▶ Work task
Reproduce all entries precisely, down to the last character.

▶ Data
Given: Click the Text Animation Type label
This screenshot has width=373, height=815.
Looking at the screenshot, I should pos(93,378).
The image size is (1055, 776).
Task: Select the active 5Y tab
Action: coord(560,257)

▶ Answer box
Given: Click the Text Animation Type label
This screenshot has width=373, height=815.
Looking at the screenshot, I should pos(93,378).
The image size is (1055, 776).
Task: Select the active 5Y tab
Action: coord(560,257)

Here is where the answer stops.